What is a unit rate?
A rate is a ratio that compares two quantities measured in different units, such as miles and hours or dollars and apples. A unit rate expresses that same comparison with exactly 1 in the denominator. For example, "30 miles in 2.5 hours" becomes the unit rate "12 miles per hour." When the numerator is a price, the unit rate is often called the unit price or unit cost - for instance "$1.80 for 3 apples" is "$0.60 per apple."
How to use this calculator
Enter the numerator quantity (the top number) and an optional text label for it, then the denominator quantity (the bottom number) and its label. Click calculate. The tool divides the numerator by the denominator and shows both the numeric unit rate and a plain-English result statement, along with the full reduction steps. The unit labels are cosmetic - they only shape the wording of the answer and never affect the arithmetic. Negative numbers and decimals are accepted.
The formula explained
The unit rate is simply \(r = a / b\), where a is the numerator quantity and b is the denominator quantity. Conceptually, you divide both the top and the bottom of the original rate by b: the bottom becomes \(b / b = 1\), and the top becomes \(a / b = r\). That leaves the rate as "r per 1," which is exactly a unit rate.
$$\text{Unit Rate} = \frac{\text{Numerator Qty}}{\text{Denominator Qty}}$$
Worked example
Suppose a car travels 30 miles in 2.5 hours. Numerator quantity = 30 (miles), denominator quantity = 2.5 (hours). Unit rate = \(30 / 2.5 = \mathbf{12}\). Dividing top and bottom by 2.5 gives 12 miles over 1 hour, so the result is "= 12 miles per hour."

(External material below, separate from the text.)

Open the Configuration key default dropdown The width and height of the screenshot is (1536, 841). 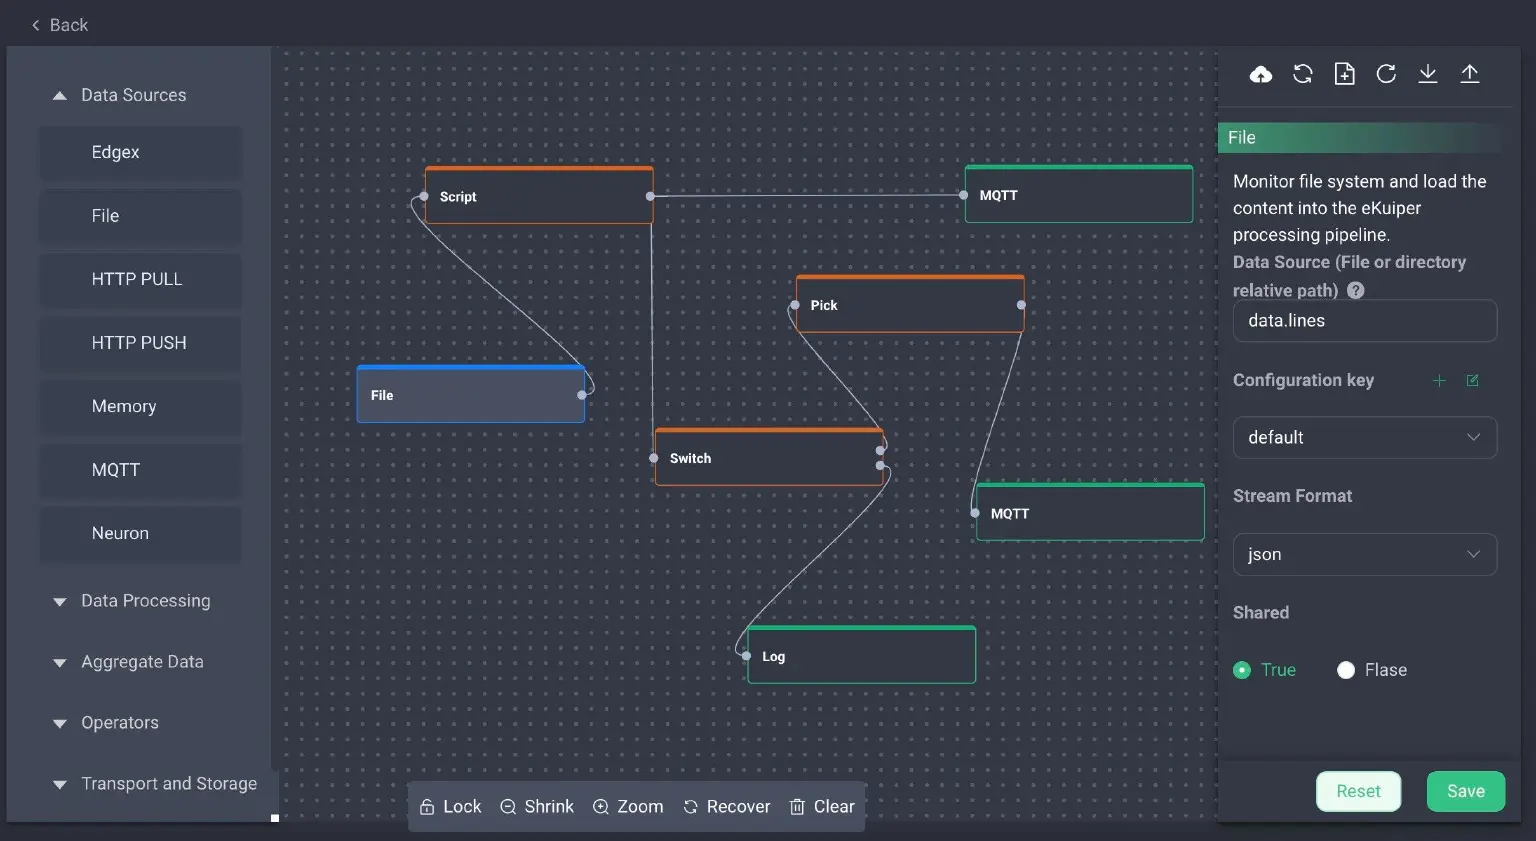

$$\text{Unit Rate} = \frac{30}{2.5} = 12$$
FAQ
Why must the denominator not be zero? A unit rate puts 1 in the denominator by dividing by the denominator quantity. Dividing by zero is undefined, so a zero denominator cannot form a rate.
Can the answer be negative? Yes. If either quantity is negative the quotient simply carries the sign, e.g. \(-30 / 2.5 = -12\).
Does the unit label change the math? No. The unit names are text labels used only to phrase the answer; the result is the pure quotient of the two numbers.